Why is that bad? People get hurt, it happens. Someone else is usually the cause of that, it happens. It's not like he's doing it out of some sick form of enjoyment or anything like that.

Should he have stayed with her then even though he didn't want to?

There's the hurts we can avoid and the hurts we can't. This is a hurt that couldn't be avoided, it's not a bad thing. It's just part of life.
Second, you left her solely for someone prettier. Rebuttal to point 2: that's not necessarily a bad thing if no one was hurt.
He didn't.
132635 said:
I was just more attracted to her, and generally happier when I was with her.
He left her for someone he was more attracted to (which need not be, and usually isn't, based solely on looks) and who made him happier (which rarely is based solely on looks).
Third, no one can say what you did was "right." At best, what you did was morally gray.
What he did was perfectly morally white.

He was honest, true to himself and respectful as can be to all parties involved. He's also still in school and thus likely young and inexperienced.
Now, since this is a forum, my personal bias. You do not specify if sex was involved, but it can be assumed. That being said, I find it morally repugnant when someone is just fine with casually leaving someone you convinced to give you the most personal thing that can be given.

I say I cannot decide simply because I acknowledge I don't have the whole story.
Sex is hardly the most personal thing that can be given.

Sex is whatever the two parties involved want it to be. If they both want it to be a casual thing then that's what it is. If they both want it to be the most personal thing that can be given then that's what it is. You do not get to decide what role sex takes in another person's life.

------------------------------------

Copy the portion of the forum reply that begins with the words containing "Why is that" and ends with "solely on looks).".

Collected data:
------------------------------------

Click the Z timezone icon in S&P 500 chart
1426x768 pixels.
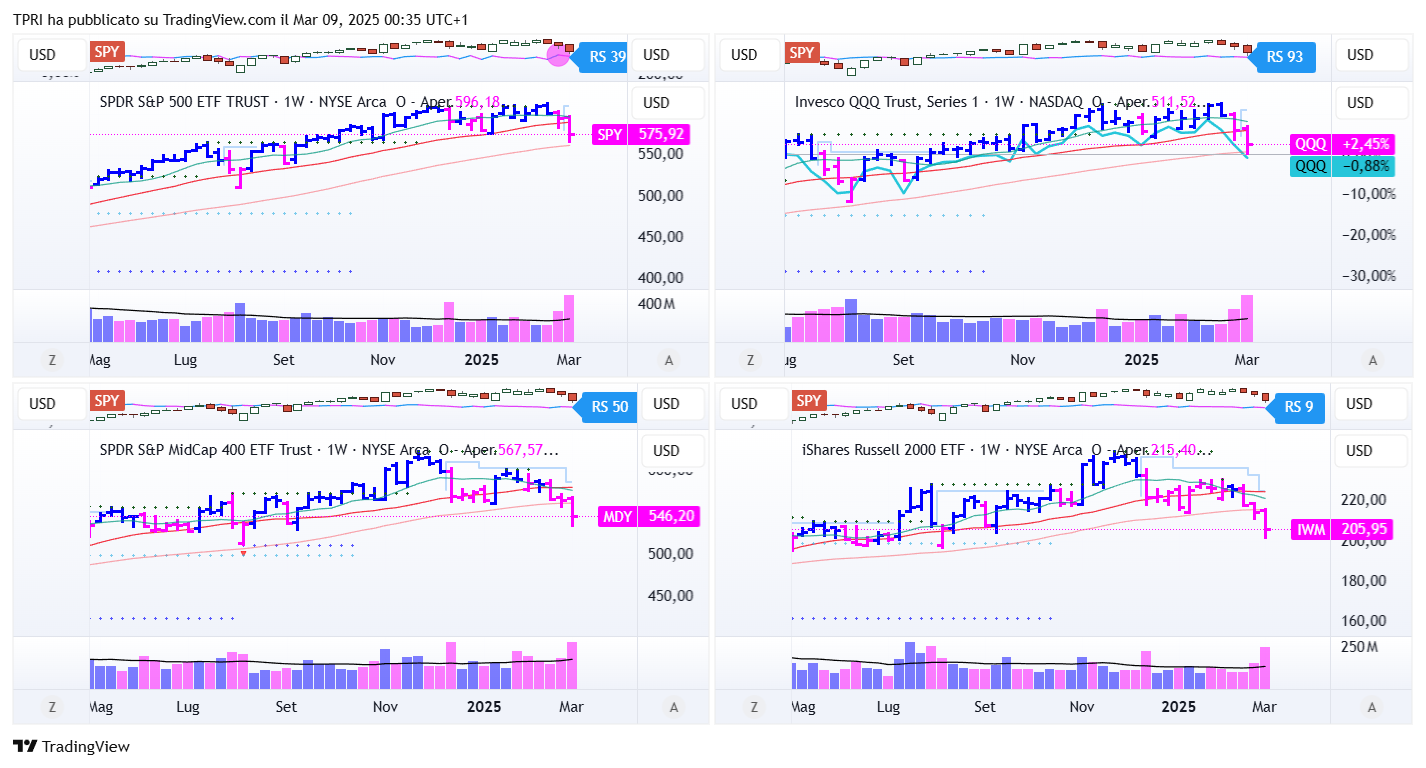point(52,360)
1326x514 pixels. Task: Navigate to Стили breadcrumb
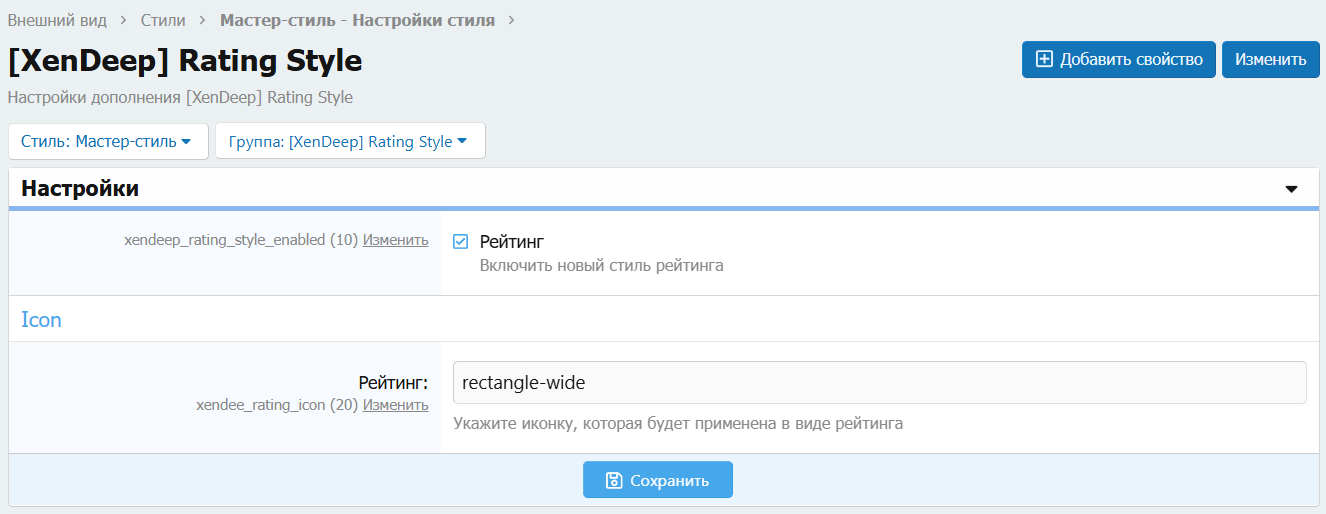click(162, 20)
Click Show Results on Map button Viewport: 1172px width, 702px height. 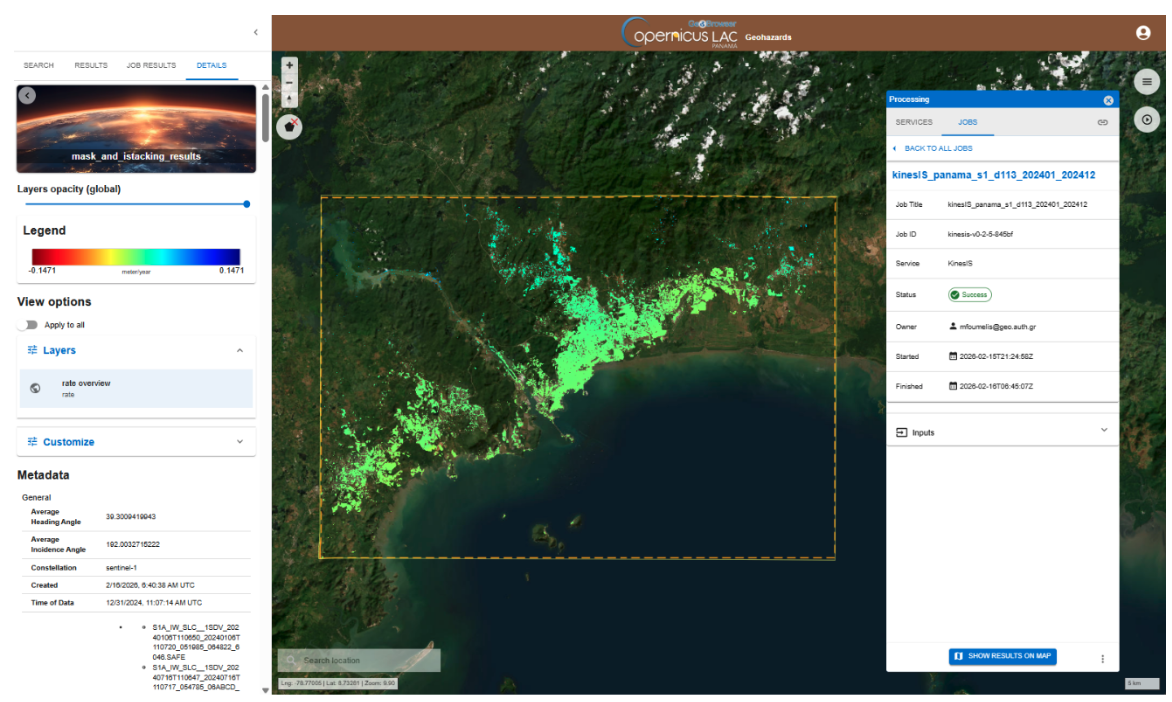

------------------------------------

**In response:**
Why is that bad? People get hurt, it happens. Someone else is usually the cause of that, it happens. It's not like he's doing it out of some sick form of enjoyment or anything like that.

Should he have stayed with her then even though he didn't want to?

There's the hurts we can avoid and the hurts we can't. This is a hurt that couldn't be avoided, it's not a bad thing. It's just part of life.
Second, you left her solely for someone prettier. Rebuttal to point 2: that's not necessarily a bad thing if no one was hurt.
He didn't.
132635 said:
I was just more attracted to her, and generally happier when I was with her.
He left her for someone he was more attracted to (which need not be, and usually isn't, based solely on looks) and who made him happier (which rarely is based solely on looks).